For most brands, this checksum is displayed after entering an invalid password for the third time:

The dramatic ‘System Disabled’ message is just scare tactics: when you remove all power from the laptop and reboot it, it will work just as before. From such a checksum (also called “hash”), valid passwords can be found by means of brute-forcing.

The bypass mechanisms of other vendors work by showing a number to the user from which a master password can be derived. This password is usually a sequence of numbers generated randomly.

Some vendors resort to storing the password in plain text onto the FlashROM, and instead of printing out just a checksum, an encrypted version of the password is shown.

Other vendors just derive the master password from the serial number. Either way, my scripts can be used to get valid passwords.

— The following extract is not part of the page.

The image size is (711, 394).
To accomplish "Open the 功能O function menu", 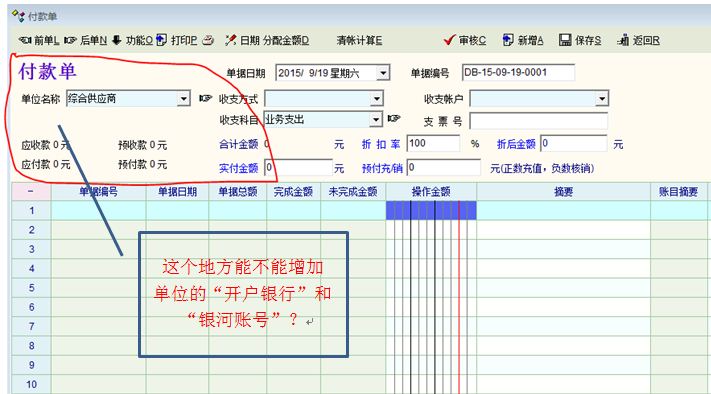I will [117, 40].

A few vendors have implemented obfuscation measures to hide the hash from the end user – for instance, some FSI laptops require you to enter three special passwords for the hash to show up (e.g. “3hqgo3 jqw534 0qww294e”, “enable master password” shifted one up/left on the keyboard). Some HP/Compaq laptops only show the hash if the F2 or F12 key has been pressed prior to entering an invalid password for the last time.

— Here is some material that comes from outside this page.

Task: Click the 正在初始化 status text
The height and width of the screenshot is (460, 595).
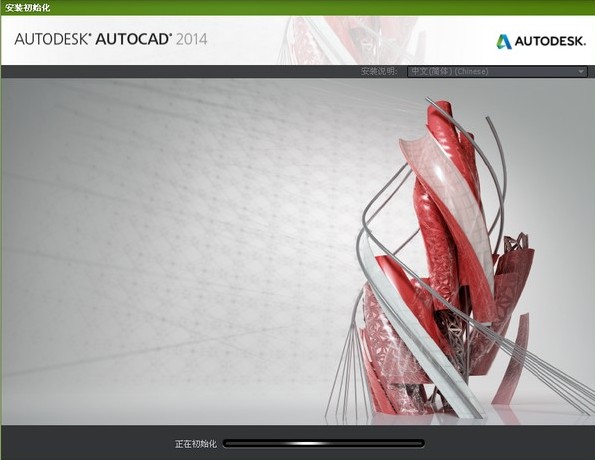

Depending on the “format” of the number code/hash (e.g. whether only numbers or both numbers and letters are used, whether it contains dashes, etc.), you need to choose the right script – it is mostly just a matter of trying all of them and finding the one that fits your laptop. It does not matter on what machine the script are executed, i.e. there is no reason to run them on the locked laptop.
This is an overview of the algorithms that I looked at so far:

Vendor Hash Encoding Example of Hash Code/Serial Scripts
Compaq 5 decimal digits 12345
Windows binary
Dell serial number 1234567-595B
Windows binary&source
Fujitsu-Siemens 5 decimal digits 12345
Windows binary
Fujitsu-Siemens 8 hexadecimal digits DEADBEEF
Windows binary
Fujitsu-Siemens 5×4 hexadecimal digits AAAA-BBBB-CCCC-DEAD-BEEF
Windows binary
Fujitsu-Siemens 5×4 decimal digits 1234-4321-1234-4321-1234
Windows binary
Hewlett-Packard 5 decimal digits 12345
Windows binary
Hewlett-Packard/Compaq Netbooks 10 characters CNU1234ABC
Windows binary
Insyde H20 (generic) 8 decimal digits 03133610
Windows binary
Phoenix (generic) 5 decimal digits 12345
Windows binary
Sony 7 digit serial number 1234567
Windows binary
Samsung 12 hexadecimal digits 07088120410C0000
Windows binary

The .NET runtime libraries are required for running the Windows binary files (extension .exe). If the binary files (.exe) don’t work out for you, install Python 2.6 (not 3.x) and run the .py script directly by double-clicking them. Make sure that you correctly read each letter (e.g. number ‘1’ vs letter ‘l’).

Вячеслав Бачериков has also converted my scripts to javascript so you can calculate the passwords with your browser: (sources).

Please leave a comment below on what make/model the scripts work. Also, be aware that some vendors use different schemes for master passwords that require hardware to be reset – among them are e.g. IBM/Lenovo. If you find that your laptop does not display a hash or the scripts do not work for you for whatever reason, try to:

  • use a USB keyboard for entering the password for avoiding potential defects of the built-in keyboard,
  • run CmosPwd to remove the password if you can still boot the machine,
  • overwrite the BIOS using the emergency recovery procedures. Usually, the emergency flash code is activated by pressing a certain key combination while powering on the machine. You also need a specially prepared USB memory stick containing the BIOS binary. The details are very much dependent on your particular model. Also, be aware that this can potentially brick your device and should only be done as a last measure.
  • Some dell service tags are missing the suffix – just try the passwords for all suffices by adding -595B, -2A7B and -D35B to your service tags. 
  • The passwords for some HP laptops are breakable with this script.
  • Unlocking methods for some Toshiba laptops are described here. 
  • Some older laptop models have service manuals that specify a location of a jumper / solder bridge that can be set for removing the password.